**THE TASK:** Rewrite the lines from the one containing "Click the Go runtime icon" through the one containing "(x=927, y=600)", inclusive, changing "Switch" to "Open" and keeping everything else the same.

☆ ☆ ☆

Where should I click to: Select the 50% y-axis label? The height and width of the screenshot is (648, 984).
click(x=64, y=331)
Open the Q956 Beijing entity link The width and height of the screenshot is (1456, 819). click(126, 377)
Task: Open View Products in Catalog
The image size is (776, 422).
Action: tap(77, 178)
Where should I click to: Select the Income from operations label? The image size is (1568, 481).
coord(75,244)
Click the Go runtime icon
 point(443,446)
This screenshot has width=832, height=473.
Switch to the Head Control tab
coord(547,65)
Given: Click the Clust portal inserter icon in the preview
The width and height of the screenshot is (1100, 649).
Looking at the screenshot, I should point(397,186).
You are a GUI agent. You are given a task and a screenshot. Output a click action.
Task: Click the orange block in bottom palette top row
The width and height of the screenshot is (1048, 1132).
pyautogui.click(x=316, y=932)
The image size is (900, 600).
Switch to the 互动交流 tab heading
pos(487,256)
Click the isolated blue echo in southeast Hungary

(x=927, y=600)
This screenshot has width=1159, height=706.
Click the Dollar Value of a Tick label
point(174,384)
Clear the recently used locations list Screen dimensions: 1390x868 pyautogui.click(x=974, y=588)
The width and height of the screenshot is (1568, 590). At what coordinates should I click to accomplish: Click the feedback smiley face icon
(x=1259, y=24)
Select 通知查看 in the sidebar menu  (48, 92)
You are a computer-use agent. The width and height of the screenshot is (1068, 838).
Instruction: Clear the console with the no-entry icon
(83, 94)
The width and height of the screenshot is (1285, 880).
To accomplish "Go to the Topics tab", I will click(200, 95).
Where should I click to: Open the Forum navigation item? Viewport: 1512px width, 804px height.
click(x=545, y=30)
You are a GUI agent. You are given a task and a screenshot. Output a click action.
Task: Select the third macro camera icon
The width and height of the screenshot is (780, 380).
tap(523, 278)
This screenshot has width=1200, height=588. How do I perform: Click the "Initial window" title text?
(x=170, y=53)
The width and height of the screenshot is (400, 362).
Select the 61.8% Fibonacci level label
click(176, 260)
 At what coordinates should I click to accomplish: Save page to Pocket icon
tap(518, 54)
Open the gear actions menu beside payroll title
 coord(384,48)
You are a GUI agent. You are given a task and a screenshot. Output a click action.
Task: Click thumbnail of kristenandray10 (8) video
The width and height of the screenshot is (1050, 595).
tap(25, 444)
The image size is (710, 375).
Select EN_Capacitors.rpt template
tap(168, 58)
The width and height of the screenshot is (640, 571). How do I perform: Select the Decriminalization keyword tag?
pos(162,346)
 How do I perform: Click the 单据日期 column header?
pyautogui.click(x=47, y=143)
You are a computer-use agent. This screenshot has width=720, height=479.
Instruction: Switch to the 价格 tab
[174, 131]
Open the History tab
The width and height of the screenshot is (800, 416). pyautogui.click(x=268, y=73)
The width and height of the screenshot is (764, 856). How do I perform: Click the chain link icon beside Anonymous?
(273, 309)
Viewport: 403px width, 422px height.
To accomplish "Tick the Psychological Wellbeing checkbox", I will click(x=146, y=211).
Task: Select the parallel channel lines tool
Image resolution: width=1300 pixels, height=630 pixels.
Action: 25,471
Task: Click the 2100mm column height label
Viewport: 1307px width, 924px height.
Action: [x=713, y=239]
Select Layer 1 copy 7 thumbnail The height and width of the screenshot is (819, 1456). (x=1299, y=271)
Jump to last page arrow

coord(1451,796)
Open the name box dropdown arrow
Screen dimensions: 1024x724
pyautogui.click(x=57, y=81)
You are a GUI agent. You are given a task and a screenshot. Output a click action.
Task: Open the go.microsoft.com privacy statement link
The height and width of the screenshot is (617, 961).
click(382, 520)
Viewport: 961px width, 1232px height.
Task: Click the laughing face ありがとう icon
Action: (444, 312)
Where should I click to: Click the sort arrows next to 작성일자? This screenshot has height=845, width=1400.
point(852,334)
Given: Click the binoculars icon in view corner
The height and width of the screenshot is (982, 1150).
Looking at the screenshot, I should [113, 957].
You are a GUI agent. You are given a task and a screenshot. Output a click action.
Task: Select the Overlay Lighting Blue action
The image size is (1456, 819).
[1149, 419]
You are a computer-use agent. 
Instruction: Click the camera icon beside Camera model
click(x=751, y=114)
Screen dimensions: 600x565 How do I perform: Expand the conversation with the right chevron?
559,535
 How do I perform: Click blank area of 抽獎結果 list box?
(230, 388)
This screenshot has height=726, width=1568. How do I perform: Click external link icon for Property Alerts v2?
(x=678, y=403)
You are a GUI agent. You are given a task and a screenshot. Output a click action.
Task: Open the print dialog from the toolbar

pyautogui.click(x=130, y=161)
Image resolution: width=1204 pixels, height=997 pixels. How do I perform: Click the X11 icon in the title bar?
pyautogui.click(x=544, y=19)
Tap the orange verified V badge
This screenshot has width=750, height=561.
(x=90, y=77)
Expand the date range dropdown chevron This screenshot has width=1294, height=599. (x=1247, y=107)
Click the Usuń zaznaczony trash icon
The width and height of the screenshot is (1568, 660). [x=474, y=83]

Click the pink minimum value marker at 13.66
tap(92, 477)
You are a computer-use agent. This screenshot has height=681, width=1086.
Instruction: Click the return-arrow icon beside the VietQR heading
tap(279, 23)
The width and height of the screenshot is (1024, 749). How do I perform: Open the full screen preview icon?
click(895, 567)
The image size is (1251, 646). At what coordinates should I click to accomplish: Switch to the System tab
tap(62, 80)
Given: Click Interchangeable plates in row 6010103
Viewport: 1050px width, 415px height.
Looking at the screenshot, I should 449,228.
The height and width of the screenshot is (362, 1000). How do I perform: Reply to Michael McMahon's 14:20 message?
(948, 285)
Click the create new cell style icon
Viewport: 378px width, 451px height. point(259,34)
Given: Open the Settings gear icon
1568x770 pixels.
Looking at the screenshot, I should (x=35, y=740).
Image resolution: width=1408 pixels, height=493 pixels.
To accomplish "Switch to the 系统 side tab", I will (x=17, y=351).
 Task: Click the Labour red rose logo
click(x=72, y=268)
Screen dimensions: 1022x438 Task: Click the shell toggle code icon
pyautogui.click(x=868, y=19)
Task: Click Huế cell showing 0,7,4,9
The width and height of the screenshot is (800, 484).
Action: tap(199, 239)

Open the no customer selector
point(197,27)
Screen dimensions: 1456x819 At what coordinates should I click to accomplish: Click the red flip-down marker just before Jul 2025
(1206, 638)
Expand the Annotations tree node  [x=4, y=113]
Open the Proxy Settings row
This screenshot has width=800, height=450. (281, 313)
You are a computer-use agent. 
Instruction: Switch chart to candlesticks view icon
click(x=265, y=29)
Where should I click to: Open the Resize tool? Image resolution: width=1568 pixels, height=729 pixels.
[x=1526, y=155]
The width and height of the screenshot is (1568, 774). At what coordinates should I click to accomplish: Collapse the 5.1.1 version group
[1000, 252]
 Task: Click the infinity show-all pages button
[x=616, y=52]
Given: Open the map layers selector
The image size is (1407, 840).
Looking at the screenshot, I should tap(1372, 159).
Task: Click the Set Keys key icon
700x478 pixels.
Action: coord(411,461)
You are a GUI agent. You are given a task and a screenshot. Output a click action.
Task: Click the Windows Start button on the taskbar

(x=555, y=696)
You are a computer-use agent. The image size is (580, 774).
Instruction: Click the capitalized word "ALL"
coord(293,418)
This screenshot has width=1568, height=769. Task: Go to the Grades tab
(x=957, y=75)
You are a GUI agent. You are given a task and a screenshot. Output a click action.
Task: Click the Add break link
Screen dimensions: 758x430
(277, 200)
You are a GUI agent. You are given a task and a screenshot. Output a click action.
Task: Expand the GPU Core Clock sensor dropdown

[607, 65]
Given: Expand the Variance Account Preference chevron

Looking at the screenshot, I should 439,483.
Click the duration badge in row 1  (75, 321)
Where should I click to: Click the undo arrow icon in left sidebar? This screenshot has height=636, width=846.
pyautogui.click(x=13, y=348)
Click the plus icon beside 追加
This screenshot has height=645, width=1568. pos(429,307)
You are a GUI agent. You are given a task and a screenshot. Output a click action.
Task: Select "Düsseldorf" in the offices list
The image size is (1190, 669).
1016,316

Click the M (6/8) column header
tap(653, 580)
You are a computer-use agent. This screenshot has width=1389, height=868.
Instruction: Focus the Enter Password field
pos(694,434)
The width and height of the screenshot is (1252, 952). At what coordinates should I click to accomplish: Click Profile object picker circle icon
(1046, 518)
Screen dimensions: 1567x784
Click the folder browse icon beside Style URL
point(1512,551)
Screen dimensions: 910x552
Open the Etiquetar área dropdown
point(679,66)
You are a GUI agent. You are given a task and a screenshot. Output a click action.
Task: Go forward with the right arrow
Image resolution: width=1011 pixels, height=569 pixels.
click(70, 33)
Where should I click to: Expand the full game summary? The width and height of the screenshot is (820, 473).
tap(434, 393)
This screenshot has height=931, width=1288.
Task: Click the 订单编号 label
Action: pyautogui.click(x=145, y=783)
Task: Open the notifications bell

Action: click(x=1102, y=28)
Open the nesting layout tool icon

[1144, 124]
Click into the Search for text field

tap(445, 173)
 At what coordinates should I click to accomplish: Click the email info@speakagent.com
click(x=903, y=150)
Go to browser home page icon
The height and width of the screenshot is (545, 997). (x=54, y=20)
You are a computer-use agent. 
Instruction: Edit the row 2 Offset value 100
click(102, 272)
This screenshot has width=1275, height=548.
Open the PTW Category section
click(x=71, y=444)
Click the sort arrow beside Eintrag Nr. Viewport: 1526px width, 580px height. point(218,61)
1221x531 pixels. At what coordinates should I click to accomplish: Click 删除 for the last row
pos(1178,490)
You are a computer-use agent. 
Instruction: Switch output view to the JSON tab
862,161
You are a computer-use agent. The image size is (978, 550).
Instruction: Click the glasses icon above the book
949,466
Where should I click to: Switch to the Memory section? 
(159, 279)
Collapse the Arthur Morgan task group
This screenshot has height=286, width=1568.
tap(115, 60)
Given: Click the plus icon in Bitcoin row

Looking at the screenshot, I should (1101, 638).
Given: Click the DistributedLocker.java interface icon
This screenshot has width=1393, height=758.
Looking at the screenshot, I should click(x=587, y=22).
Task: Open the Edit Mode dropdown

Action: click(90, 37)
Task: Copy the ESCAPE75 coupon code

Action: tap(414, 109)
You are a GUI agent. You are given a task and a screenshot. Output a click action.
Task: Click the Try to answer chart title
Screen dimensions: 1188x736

☆ ☆ ☆

**PROBLEM SOLUTION:**
Click the Go runtime icon
 point(443,446)
This screenshot has width=832, height=473.
Open to the Head Control tab
coord(547,65)
Given: Click the Clust portal inserter icon in the preview
The width and height of the screenshot is (1100, 649).
Looking at the screenshot, I should point(397,186).
You are a GUI agent. You are given a task and a screenshot. Output a click action.
Task: Click the orange block in bottom palette top row
The width and height of the screenshot is (1048, 1132).
pyautogui.click(x=316, y=932)
The image size is (900, 600).
Open to the 互动交流 tab heading
pos(487,256)
Click the isolated blue echo in southeast Hungary

(x=927, y=600)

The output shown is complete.